Some info- I'm getting a puppy next year for Schutzhund. For now, I'm just reading about different training methods.


----------



## Guest (May 21, 2008)

> It seems to me that it would take a while for the dog to understand that it is being rewarded for the sit and not something else it did along the way.


You're right. That's why repitition in all sorts of different circumstances is required. You're slowly narrowing down what sit means. They percieve all the sights, smells, sounds, and sensations associated with what you think is just the butt hitting the ground. Teaching sit in the garage means he knows how to sit in the garage...not neccesarily if he's up on a picnic table. Plus weaning him off all the inadvertant body language one initially uses to lure him into the right position etc. New contexts.

But that's a different matter than understanding that the bridge means release. That seems have taken very little time....as I remember.


----------



## Lisa Maze (Mar 30, 2007)

The clearest way to see just how quickly dogs begin to use the bridge as information is to "shape" a behavior such as going to a place or touching a target. Even though you will be rewarding from your body, the dog will learn very quickly to move away from you and put his feet on the target or touch the target with his nose depending on which you choose.

I use a little wooden or plastic step stool with young pups as I think it is easier for them to tactilly discriminate something raised than the little yellow, rubber mats we use with started dogs. Put some treats in your pocket, set the stool on the floor and bring your dog into the room. Walk over to the stool with your pup. Usually a pup will say "Hmm, whats this?" and at least move towards and sniff the step stool. As soon as he makes a strong movement towards the target say "Yes" and give him a treat. Repeat several times in the same session then put him up. If you have a low tolerance for frustration and your pup is not a Malinois (cannot ignore novel objects) you can point towards the step stool or set a treat on top to encourage him to approach. Each session raise the criteria just a little,

I love when they being to show facial expressions/body language indicating they now have strong emotions about the bridge. There eyes get big or their eyebrows twitch. When Michael Ellis bridges his girl Fauxtois out of heeling she hops straight up in the air at his left in anticipation of the reward being presented over his shoulder.
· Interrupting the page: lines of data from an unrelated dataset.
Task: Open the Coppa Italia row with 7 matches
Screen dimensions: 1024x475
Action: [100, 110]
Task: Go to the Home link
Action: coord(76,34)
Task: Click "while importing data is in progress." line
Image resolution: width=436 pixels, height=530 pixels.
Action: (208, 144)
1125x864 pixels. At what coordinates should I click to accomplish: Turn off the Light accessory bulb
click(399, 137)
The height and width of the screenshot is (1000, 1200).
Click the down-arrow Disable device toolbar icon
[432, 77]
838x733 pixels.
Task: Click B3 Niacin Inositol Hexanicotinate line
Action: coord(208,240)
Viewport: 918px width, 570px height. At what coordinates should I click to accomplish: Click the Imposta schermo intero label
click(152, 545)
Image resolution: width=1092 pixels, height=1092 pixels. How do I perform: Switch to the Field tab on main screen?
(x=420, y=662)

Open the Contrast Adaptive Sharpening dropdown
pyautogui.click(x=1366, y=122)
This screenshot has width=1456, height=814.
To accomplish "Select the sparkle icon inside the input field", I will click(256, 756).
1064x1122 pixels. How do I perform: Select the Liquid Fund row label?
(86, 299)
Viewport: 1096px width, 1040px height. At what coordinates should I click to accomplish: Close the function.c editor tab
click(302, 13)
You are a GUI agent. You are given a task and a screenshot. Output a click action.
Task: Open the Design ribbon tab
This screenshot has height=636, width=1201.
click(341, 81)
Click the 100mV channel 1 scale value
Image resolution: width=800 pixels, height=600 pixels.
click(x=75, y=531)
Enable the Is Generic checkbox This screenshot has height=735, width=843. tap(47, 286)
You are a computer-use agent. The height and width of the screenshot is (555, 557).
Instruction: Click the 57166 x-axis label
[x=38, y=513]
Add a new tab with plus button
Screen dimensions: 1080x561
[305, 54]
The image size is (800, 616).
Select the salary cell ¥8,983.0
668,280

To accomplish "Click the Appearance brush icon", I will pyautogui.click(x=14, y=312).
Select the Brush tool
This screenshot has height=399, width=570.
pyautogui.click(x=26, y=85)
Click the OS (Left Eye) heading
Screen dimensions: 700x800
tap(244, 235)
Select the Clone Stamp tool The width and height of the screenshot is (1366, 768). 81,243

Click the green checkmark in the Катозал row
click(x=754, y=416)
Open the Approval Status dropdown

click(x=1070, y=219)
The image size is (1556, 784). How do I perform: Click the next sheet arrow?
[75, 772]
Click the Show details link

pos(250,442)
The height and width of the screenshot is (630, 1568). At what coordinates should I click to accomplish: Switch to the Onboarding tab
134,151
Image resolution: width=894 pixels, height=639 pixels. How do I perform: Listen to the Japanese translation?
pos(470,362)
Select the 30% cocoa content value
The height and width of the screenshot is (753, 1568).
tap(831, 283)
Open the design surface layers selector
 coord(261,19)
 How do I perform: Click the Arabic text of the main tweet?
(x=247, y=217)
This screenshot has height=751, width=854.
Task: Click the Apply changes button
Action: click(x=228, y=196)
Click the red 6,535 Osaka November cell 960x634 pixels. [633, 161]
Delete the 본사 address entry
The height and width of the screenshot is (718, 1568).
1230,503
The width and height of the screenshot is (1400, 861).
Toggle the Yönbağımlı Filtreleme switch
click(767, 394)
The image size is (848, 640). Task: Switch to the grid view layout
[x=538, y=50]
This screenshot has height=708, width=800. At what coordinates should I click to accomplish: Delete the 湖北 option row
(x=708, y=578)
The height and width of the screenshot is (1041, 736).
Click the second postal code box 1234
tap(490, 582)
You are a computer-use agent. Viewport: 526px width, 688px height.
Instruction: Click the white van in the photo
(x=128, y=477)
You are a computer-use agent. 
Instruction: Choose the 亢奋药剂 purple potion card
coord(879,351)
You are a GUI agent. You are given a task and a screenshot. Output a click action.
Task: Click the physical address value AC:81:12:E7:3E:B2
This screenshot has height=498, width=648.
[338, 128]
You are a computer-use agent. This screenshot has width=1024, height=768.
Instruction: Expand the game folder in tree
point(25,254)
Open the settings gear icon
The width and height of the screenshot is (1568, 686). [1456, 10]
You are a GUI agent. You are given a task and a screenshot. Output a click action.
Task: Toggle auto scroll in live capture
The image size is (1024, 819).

Which brings us to another salient feature of the bridge. As you will soon see in the exercise above one of the benfits of the bridge is that you do not have to reward the dog (as in present the actual reward) when he is still performing the exercise. Withut the marker it you would likely teach your dog to sit and look instead of going away and touching the step stool. Or you would have to be a whiz at tossing the treat to the pup while he is still on the stool. That said, the place the reward is presented still has power (even when using a bridge). 

For exercises that would benefit from a dog predicting the reward coming from a certain spot, like heeling, I use this power to my benefit. So in heeling, even though I use the marker, I always present the reward up over the dog's head. I may drop a tug from my armpit, pull a treat out from behind my back with my left hand or toss a ball left and back over the dog's head. If I am teaching an exercise that may be hindered by the dog anticipating the location the reward will be presented such as a go out to a touch pad, I vary the way the reward is presented. I may toss the dog the reward, have him return to me to get it or even wing it over his head past the place I bridged him.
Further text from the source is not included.